╔══

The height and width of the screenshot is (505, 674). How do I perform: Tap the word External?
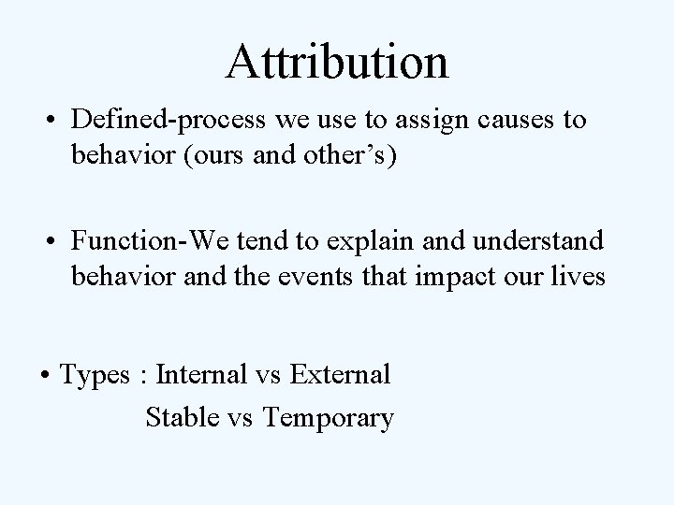tap(340, 375)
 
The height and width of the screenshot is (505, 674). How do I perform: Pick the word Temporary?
tap(329, 417)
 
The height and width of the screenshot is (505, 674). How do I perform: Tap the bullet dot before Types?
tap(44, 377)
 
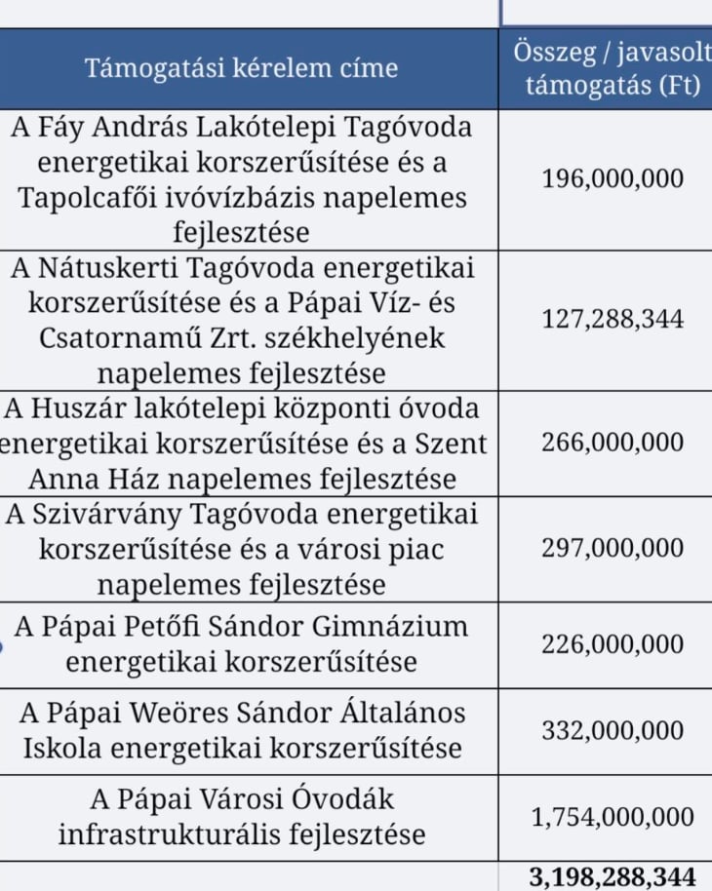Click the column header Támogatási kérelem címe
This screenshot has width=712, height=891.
point(242,68)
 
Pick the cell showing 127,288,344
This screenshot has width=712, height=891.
point(613,319)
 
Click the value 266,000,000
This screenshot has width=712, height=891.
point(613,442)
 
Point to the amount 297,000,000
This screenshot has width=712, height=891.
point(613,548)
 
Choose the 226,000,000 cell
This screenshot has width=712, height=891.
point(613,644)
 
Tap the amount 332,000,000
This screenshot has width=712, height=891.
point(613,731)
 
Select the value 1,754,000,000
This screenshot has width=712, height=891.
point(613,817)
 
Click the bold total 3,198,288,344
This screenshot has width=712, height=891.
point(613,876)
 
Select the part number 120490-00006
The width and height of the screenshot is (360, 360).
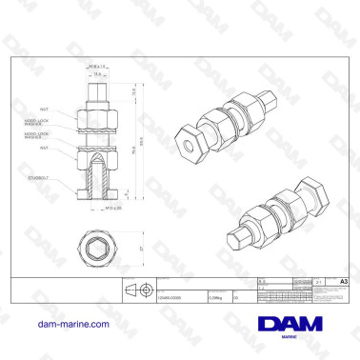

╚══

Your instructions:
Please rewrite all the records above, putting "screen capture" wherever "screenshot" appears and leaving everything else unchanged. Omit the pictures from your answer.

Written solution:
The height and width of the screen capture is (505, 674). How do I perform: Tap the word External?
tap(340, 375)
 
The height and width of the screen capture is (505, 674). How do I perform: Pick the word Temporary?
tap(329, 417)
 
The height and width of the screen capture is (505, 674). How do I perform: Tap the bullet dot before Types?
tap(44, 377)
 
Click the column header Támogatási kérelem címe
This screen capture has width=712, height=891.
point(242,68)
 
Pick the cell showing 127,288,344
This screen capture has width=712, height=891.
point(613,319)
 
Click the value 266,000,000
This screen capture has width=712, height=891.
point(613,442)
 
Point to the amount 297,000,000
This screen capture has width=712, height=891.
point(613,548)
 
Choose the 226,000,000 cell
This screen capture has width=712, height=891.
point(613,644)
 
Tap the amount 332,000,000
This screen capture has width=712, height=891.
point(613,731)
 
Select the value 1,754,000,000
This screen capture has width=712, height=891.
point(613,817)
 
Click the bold total 3,198,288,344
This screen capture has width=712, height=891.
point(613,876)
 
Select the part number 120490-00006
The width and height of the screen capture is (360, 360).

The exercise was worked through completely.